TO-DO LIST =>
(a) Reproduce the passage of the text on message collisions word for word, starting at "The reason I’m" and ending at "avoids replay attacks.".
(b) Translate this sentence from the text on message collisions into Spanish: "On the surface that’s a reasonable request to identify yourself with a protocol that avoids replay attacks."

TEXT BLOCK =>
That is the summary. The final paper is not yet (to my knowledge) openly public information, and is significantly longer.

Ian Mason February 24, 2005 7:53 PM

This is a comment to John Gregory.

John, it’s not necessary to find a meaningful message that collides
with a similar meaningful message to do damage. In many transactions it’s sufficent
to have a random message and meaningful message collide.

Say I email you:

‘John I’ve some business I’d like to discuss with you but I’d like
to be sure that it’s you I’m dealing with. Can you please digitally sign this
random string and send it back to me: “90823jkasdc9ujasdcv zai”.
The reason I’m asking you to sign something random is so that someone
can’t grab a previously signed “Yes, it’s me message” out of their mail
from you and forward it to me.’

On the surface that’s a reasonable request to identify yourself with a
protocol that avoids replay attacks.

You then do as I ask unknowing that I have prepared a message:

"I agree to pay Ian 1,000,000 Guineas Sterling for a short and
painful lesson in cryptographic protocols."

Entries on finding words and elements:
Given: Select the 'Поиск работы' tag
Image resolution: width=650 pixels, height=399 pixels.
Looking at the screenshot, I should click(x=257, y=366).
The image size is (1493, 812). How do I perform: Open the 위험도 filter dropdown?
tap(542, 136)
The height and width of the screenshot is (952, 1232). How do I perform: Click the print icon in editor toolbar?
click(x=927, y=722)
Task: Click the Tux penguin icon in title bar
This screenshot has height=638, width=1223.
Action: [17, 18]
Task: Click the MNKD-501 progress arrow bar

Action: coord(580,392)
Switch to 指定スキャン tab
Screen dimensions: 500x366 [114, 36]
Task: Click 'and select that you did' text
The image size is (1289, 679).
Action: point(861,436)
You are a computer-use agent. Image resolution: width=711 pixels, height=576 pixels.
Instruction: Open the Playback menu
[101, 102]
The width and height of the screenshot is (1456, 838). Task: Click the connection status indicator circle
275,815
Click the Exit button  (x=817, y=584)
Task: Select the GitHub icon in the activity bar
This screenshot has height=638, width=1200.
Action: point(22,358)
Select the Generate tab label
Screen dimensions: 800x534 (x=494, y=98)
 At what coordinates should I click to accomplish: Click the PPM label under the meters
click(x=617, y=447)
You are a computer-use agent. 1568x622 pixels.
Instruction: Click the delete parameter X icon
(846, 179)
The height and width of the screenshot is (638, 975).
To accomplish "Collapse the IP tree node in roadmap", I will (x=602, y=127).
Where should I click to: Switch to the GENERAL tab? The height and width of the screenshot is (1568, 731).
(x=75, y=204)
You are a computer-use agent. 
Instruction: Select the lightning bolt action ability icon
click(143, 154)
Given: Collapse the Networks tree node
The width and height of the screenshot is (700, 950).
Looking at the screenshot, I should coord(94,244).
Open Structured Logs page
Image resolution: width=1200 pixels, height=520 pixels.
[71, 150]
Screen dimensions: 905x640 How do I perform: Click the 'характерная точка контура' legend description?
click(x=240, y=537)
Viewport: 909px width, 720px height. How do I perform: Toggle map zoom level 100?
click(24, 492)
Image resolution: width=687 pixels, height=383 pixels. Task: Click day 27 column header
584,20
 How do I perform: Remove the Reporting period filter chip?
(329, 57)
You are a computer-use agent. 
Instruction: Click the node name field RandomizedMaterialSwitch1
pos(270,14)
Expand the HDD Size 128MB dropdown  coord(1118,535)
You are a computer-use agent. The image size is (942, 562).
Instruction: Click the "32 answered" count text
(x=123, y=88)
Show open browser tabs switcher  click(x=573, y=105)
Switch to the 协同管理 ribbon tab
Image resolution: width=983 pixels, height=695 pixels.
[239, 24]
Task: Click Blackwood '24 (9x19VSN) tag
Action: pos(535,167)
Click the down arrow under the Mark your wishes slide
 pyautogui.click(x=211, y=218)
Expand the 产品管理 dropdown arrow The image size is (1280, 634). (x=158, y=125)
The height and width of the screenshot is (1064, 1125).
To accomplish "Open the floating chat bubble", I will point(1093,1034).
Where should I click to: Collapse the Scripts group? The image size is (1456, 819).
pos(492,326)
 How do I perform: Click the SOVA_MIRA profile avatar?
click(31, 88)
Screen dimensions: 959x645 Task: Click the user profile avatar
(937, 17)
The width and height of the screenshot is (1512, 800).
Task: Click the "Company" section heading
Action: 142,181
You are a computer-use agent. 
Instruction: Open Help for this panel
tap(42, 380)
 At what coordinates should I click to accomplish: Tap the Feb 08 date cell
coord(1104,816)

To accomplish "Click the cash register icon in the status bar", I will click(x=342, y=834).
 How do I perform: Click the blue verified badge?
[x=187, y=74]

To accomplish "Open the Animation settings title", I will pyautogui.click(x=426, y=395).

SOLUTIONS =>
(a)
The reason I’m asking you to sign something random is so that someone
can’t grab a previously signed “Yes, it’s me message” out of their mail
from you and forward it to me.’

On the surface that’s a reasonable request to identify yourself with a
protocol that avoids replay attacks.

(b) En apariencia, esa es una petición razonable de que te identifiques mediante un protocolo que evita los ataques de repetición.